EXERCISE GOAL:
Take the line containing "Task: Select Para na wlocie regulation mode" and all lines after it, through the end of the material, and repeat them exactly, pictures left out.

SOURCE DATA:
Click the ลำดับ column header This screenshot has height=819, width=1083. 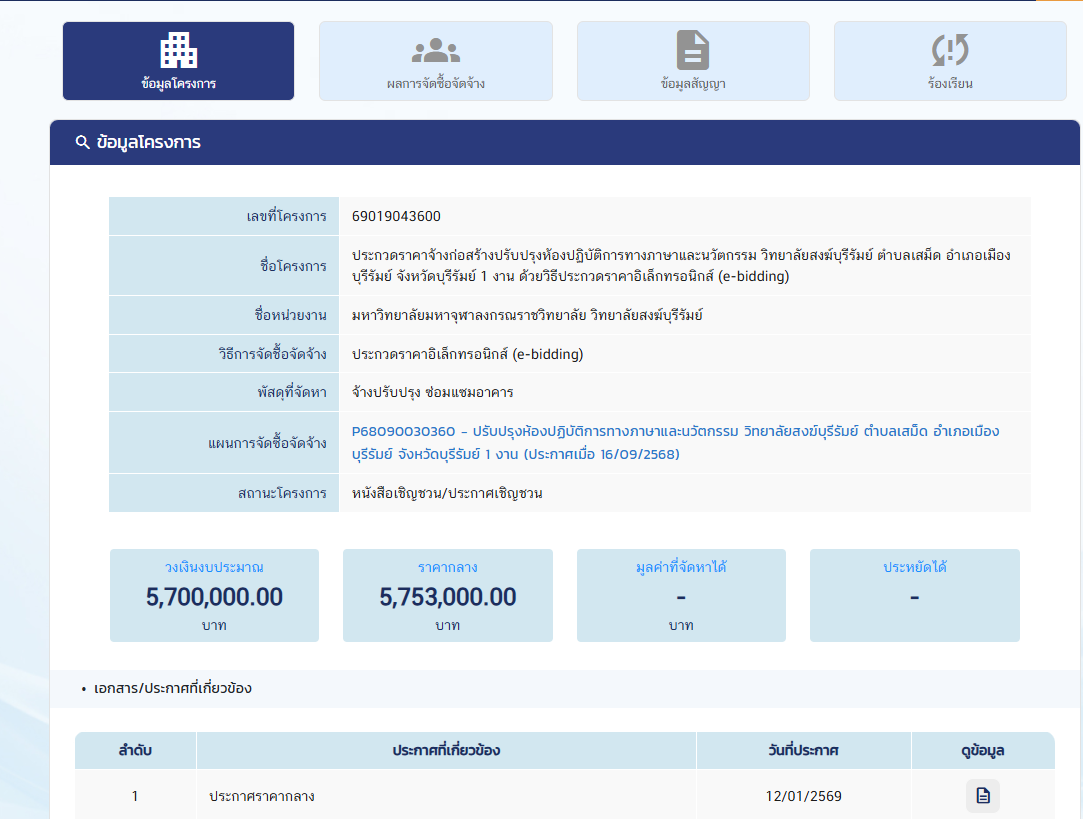click(x=135, y=750)
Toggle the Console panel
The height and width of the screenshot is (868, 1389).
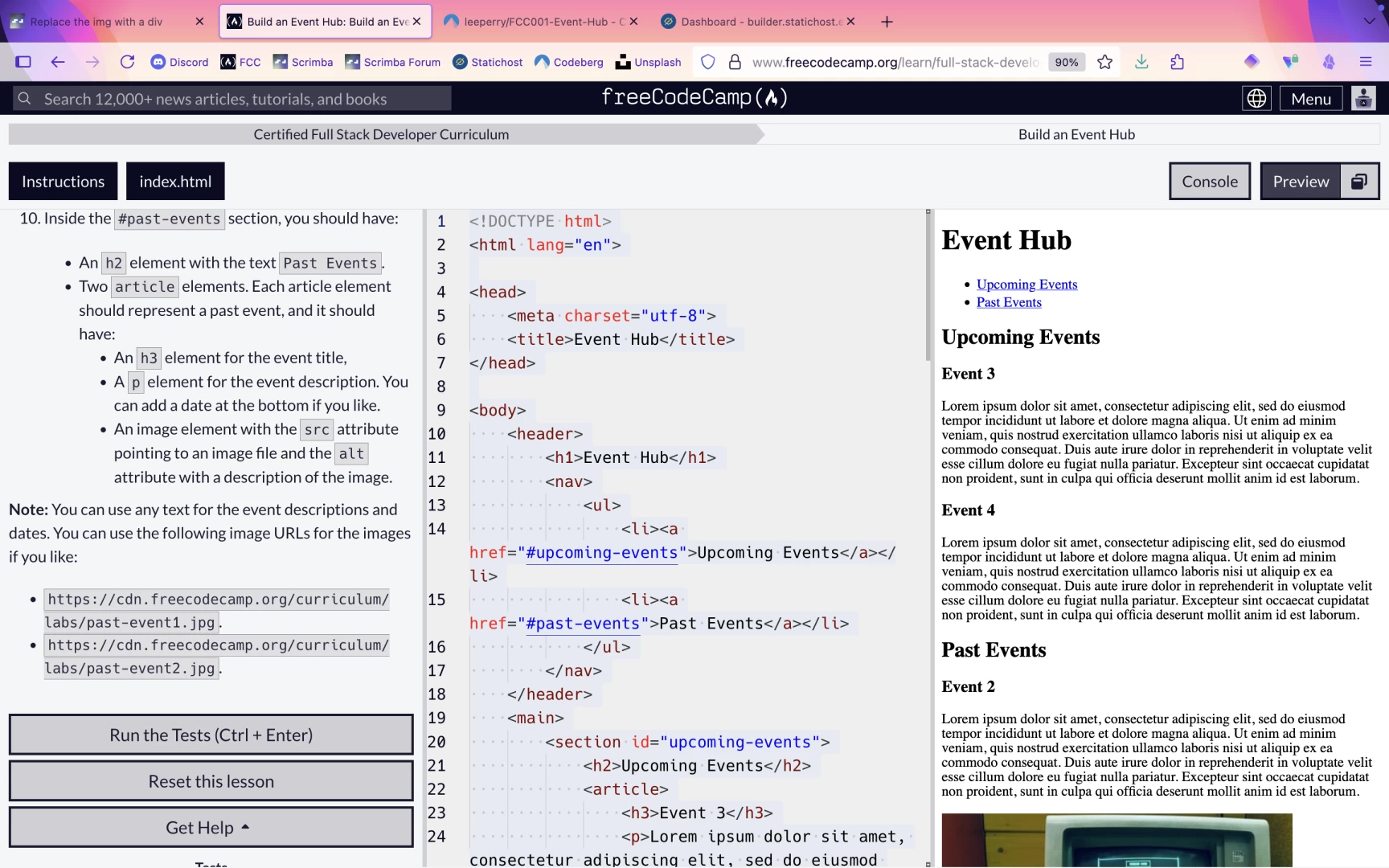(1209, 182)
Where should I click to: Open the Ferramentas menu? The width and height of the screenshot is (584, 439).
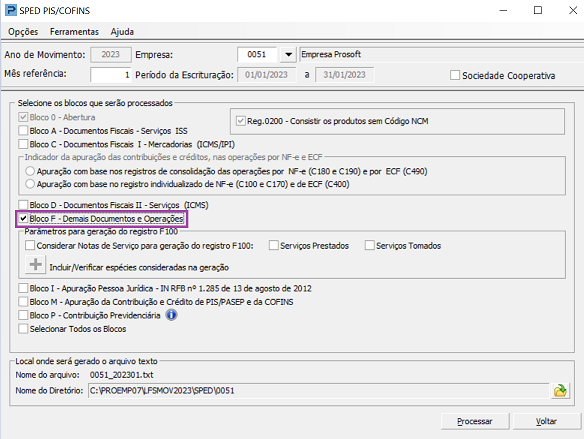74,32
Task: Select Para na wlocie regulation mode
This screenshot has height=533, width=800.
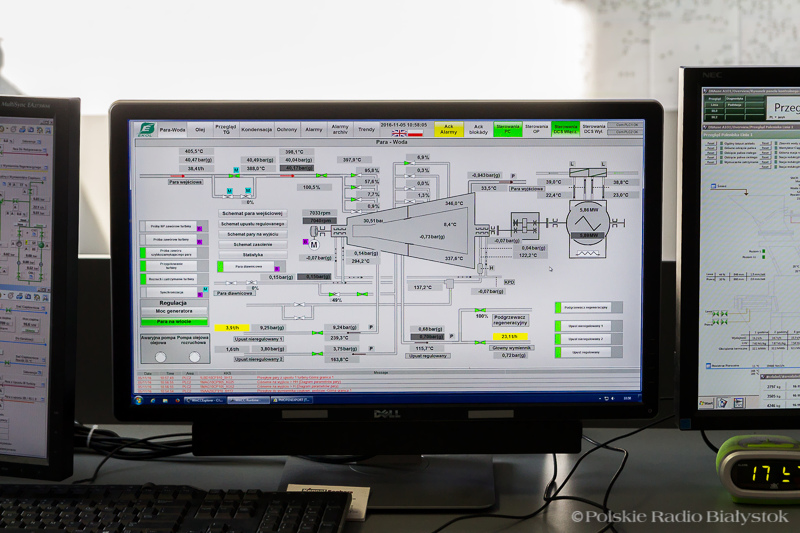Action: coord(173,322)
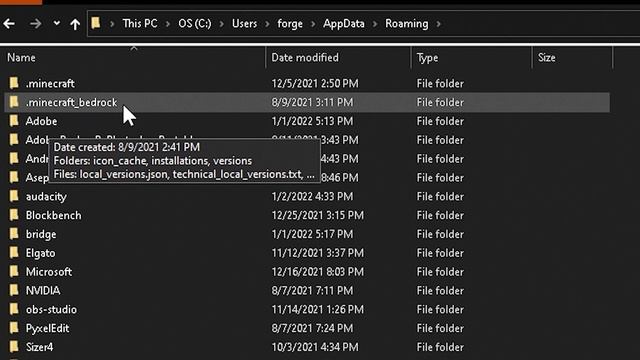Select the Blockbench folder icon

coord(14,215)
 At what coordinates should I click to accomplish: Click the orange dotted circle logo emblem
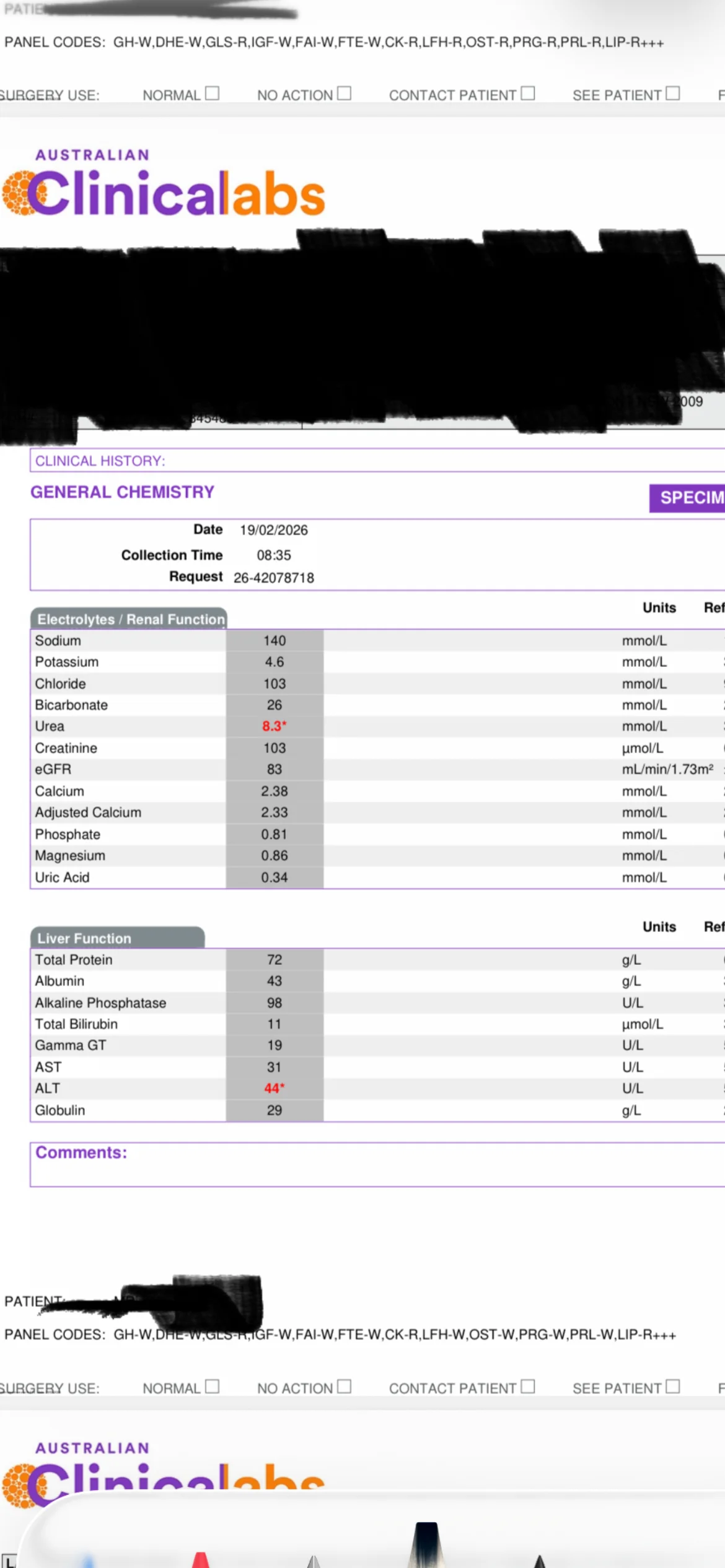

EXPECTED ANSWER:
Task: Select Para na wlocie regulation mode
This screenshot has height=533, width=800.
Action: coord(173,322)
Select the Blockbench folder icon

coord(14,215)
 At what coordinates should I click to accomplish: Click the orange dotted circle logo emblem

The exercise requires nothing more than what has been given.